On the same basic lines, others point to what in the aftermath of this year’s ‘regime change’ in Sri Lanka and the installment of a government seen as genuinely committed to reform, could be described as a US policy of ‘constructive engagement’ with Colombo – on human rights, democracy and accountability issues no less than trade, economic reform and investment. Hence, for example, the ‘collaborative’ resolution proposal for the Geneva UN Human Rights Council session: a resolution framed together will be tougher, and have far greater national ownership and thus prospect of actually being implemented, so the argument might go, than the internationally-sponsored critique of Colombo that has been the standard fare of UNHRC sessions over the past decade.

But it’s far from plain sailing for the US. Biswal’s announcement met with instant, and fierce, criticism from a number of quarters. Prviately, and in some cases publicly, international human rights organizations have expressed incomprehension over what they view as an apparent US sellout on an issue – pushing for an international accountability investigation – where Washington had previously led very much from the front. And this before even getting into critical practical issues such as how to ensure witness protection in a domestic mechanism (this being more important than many might think: there’s plenty of evidence, for example, to suggest that Sri Lankan military continues to enjoy a near free reign when it comes to arresting, interrogating and torturing Tamils it says it suspects of terrorist i.e. LTTE links).

Domestically speaking, Tamils have not exactly been expressing enthusiasm for the move. After initially voicing its ‘disappointment’ over Biswal’s announcement, for example, the Tamil National Alliance (TNA), with 16 MPs now the largest Tamil party in parliament, later stated that it could accept a domestic mechanism provided there was some form of international participation. In particular, involvement of international experts was described as a ‘must’. Encouragingly, from this perspective, the main elements of the TNA’s stand were echoed in comments US Secretary of State Malinowski made at a press conference following a visit to Trincomalee, an ethnically mixed town on the country’s Eastern coast the day after Biswal’s announcement.

Underscoring the fact the US was commited to ensuring that a ‘real process’ of ‘accountability and reconciliation’ was enacted in Sri Lanka, Malinowski emphasized that while the US Administration remains ‘hopeful’ over the government’s ‘promises’, in the end the Wickremesinghe administration would be judged ‘not by its promises but by its actions and achievements’.

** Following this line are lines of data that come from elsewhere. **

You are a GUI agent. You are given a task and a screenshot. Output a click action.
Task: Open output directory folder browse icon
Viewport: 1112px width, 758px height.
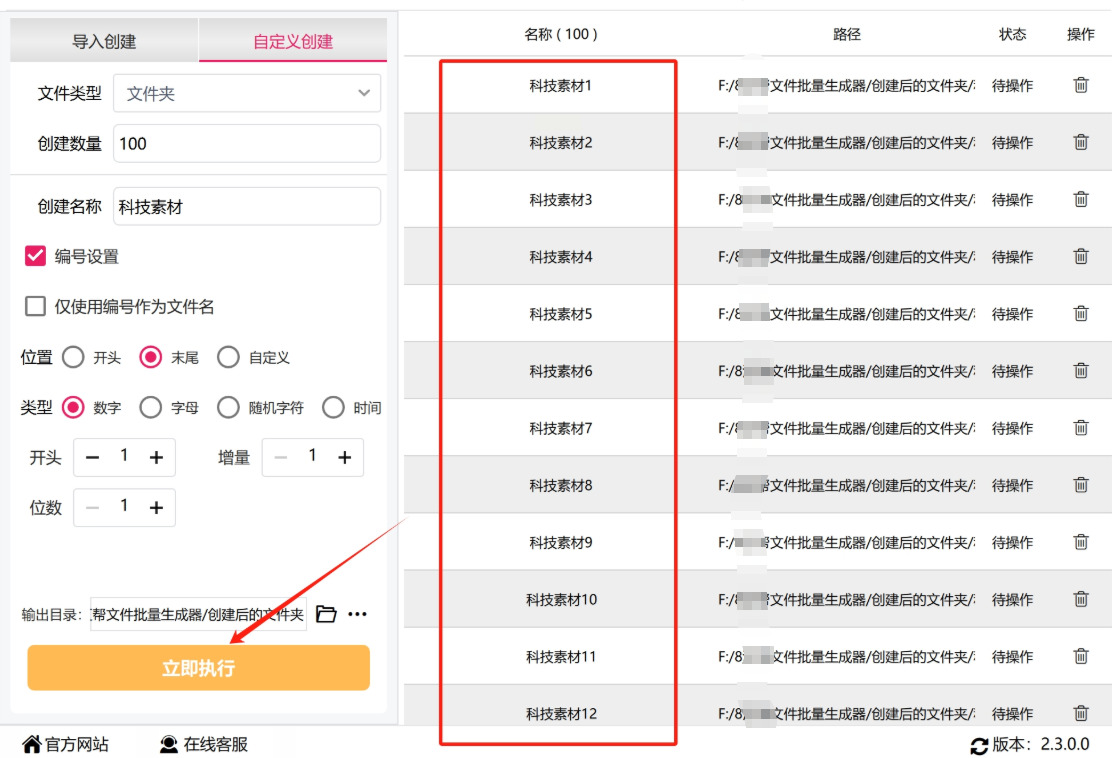click(326, 614)
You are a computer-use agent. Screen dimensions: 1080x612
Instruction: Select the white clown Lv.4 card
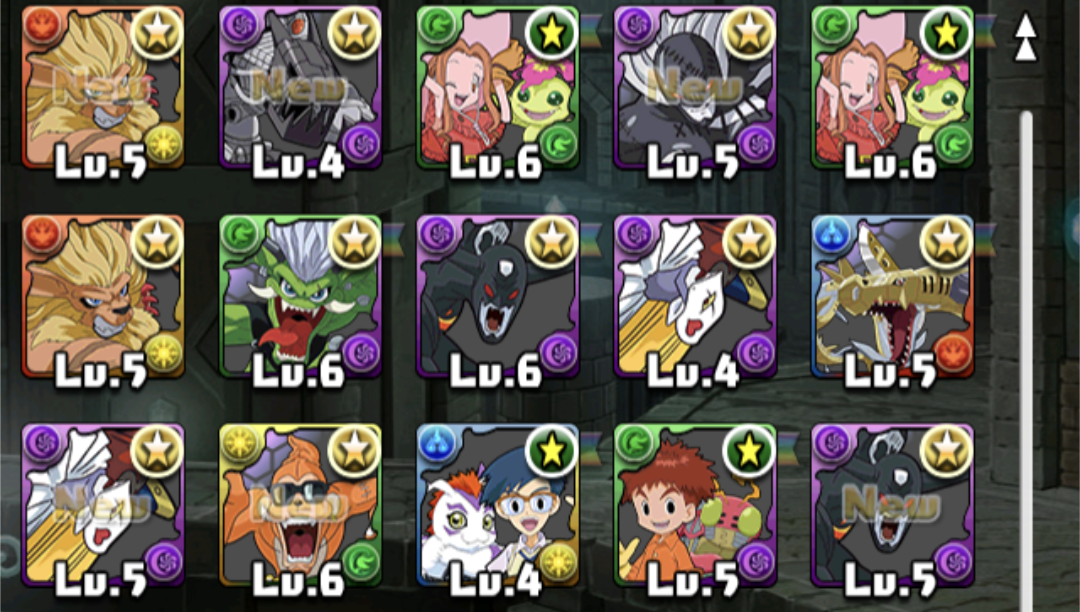click(x=695, y=297)
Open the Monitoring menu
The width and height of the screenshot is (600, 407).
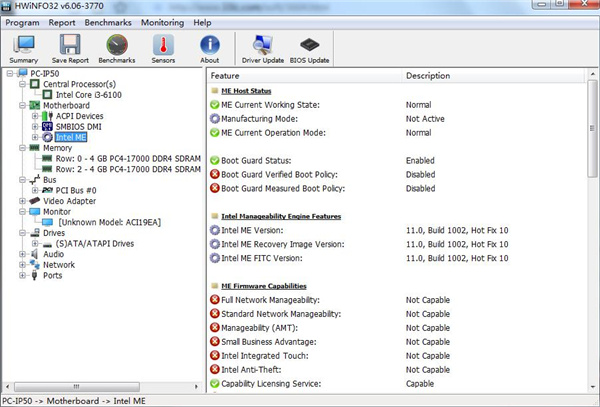click(162, 21)
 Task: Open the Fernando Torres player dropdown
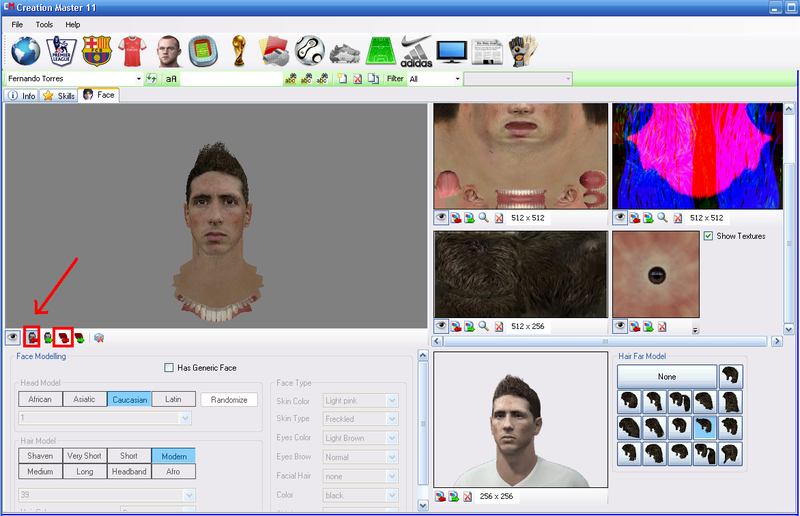tap(137, 78)
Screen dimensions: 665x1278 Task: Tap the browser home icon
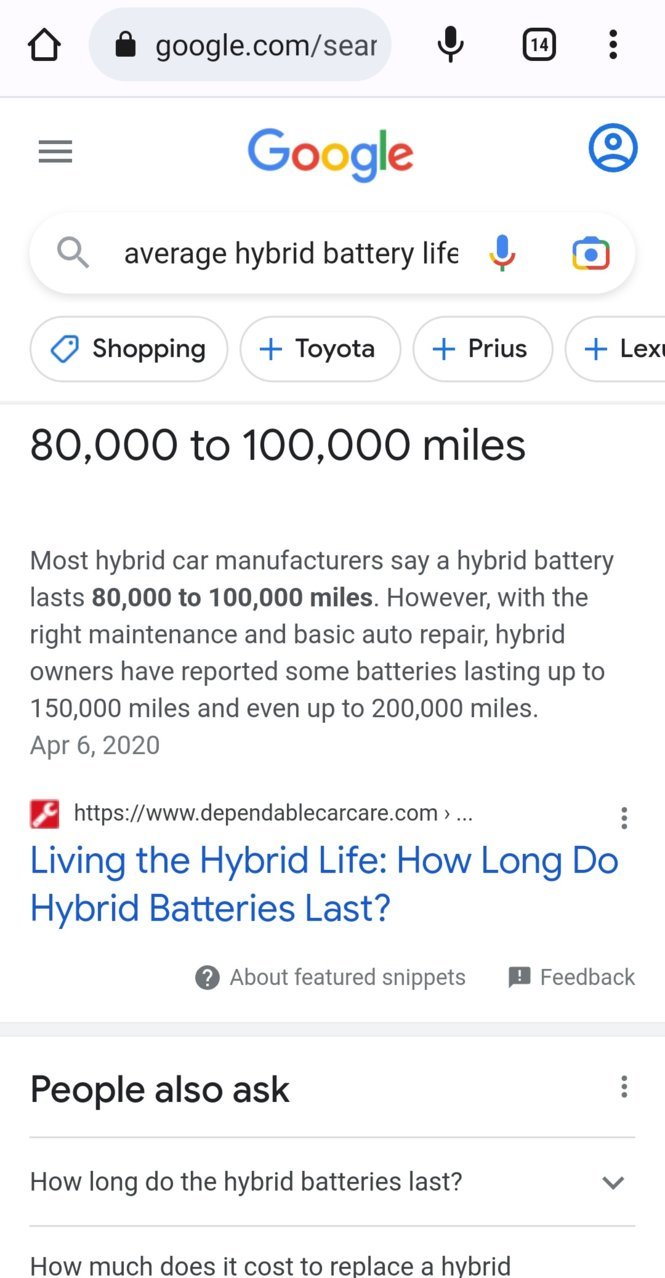point(44,45)
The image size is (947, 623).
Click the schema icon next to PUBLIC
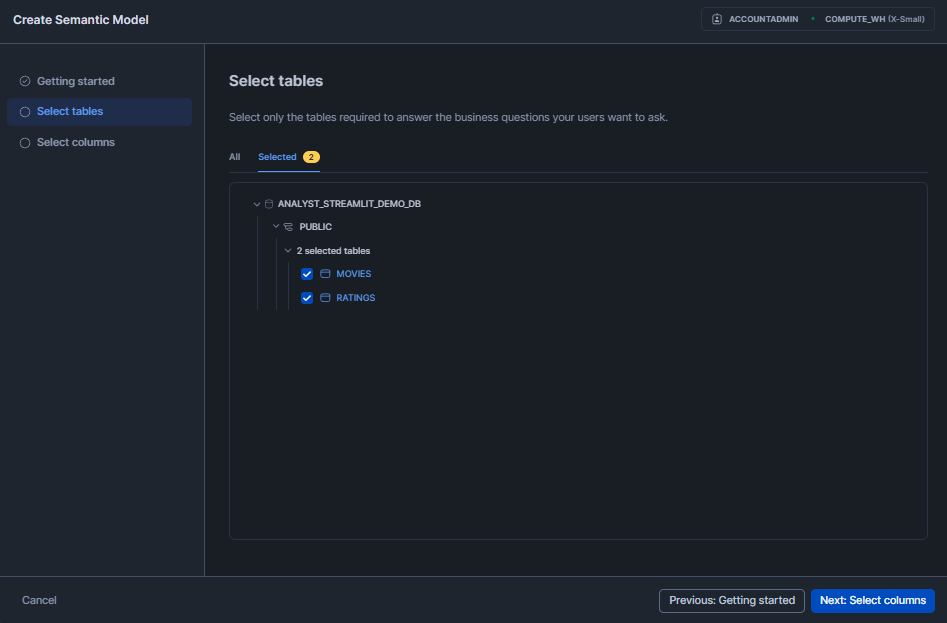point(288,226)
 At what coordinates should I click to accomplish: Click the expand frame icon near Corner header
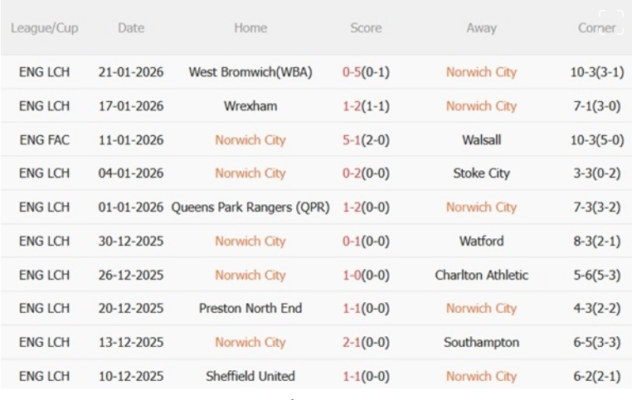(x=611, y=27)
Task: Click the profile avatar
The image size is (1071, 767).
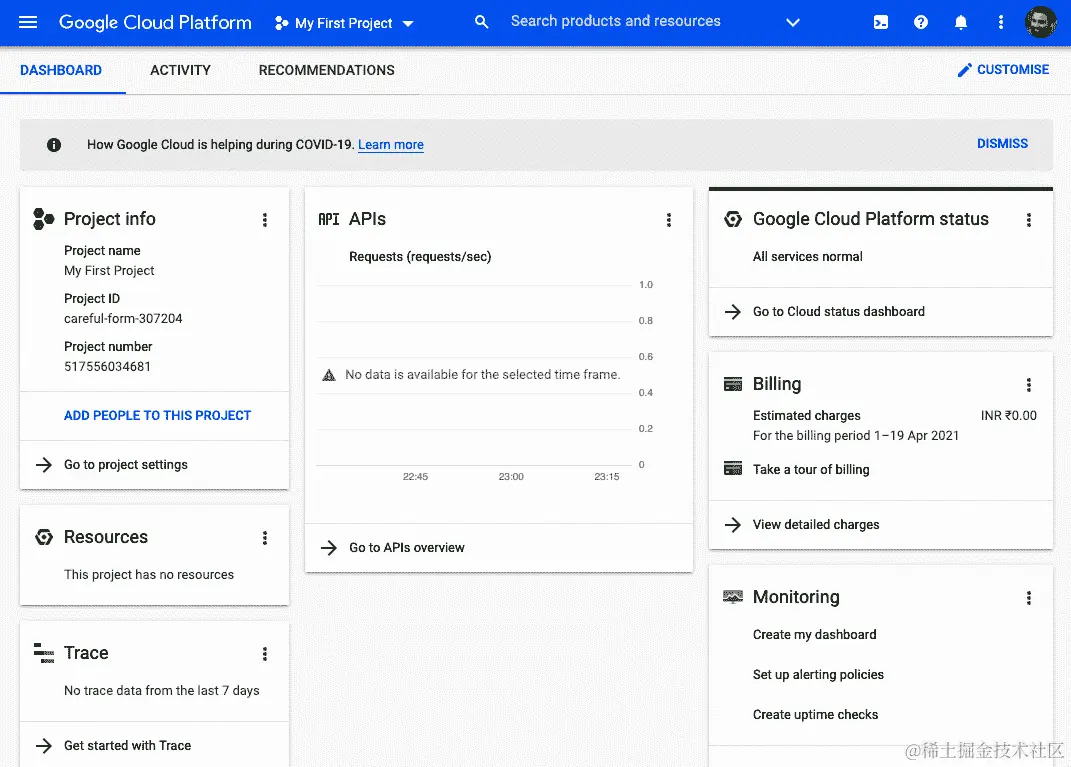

And on the thorny issue of a ‘domestic’ vs. an international accountability mechanism, Malinowksi had this to say:

“The important thing is that there be a judicial process that is credible to the people of Sri Lanka and to the international community. For that process to be credible, I don’t think it has to be a completely international process, but it does have to be independent of political leadership. It has to be led by people who are trusted by the minority communities and it should have some degree of international involvement, even if it is a domestic process organized under the laws of Sri Lanka.”

All of which – assuming the Secretary of State’s view echo those of the US Administration as a whole – suggests the shift in US position over Sri Lanka may be less dramatic than initially supposed.

All in all, it is perhaps unsurprising that the issue of how to address wartime accountability continues to divide the Sri Lankan polity. As we know from other conflicts around the world, the issue of how best to ‘deal with the past’ in the aftermath of years – or as in Sri Lanka’s case, decades – of sustained violence is usually one of the most challenging – if not the most challenging – dimension of the post-conflict agenda. In Sri Lanka’s newly reconstituted democratic landscape, it is thus to be expected that the transitional justice agenda – its contents, emphasis, timing and so on – is becoming the subject of heightened political contestation.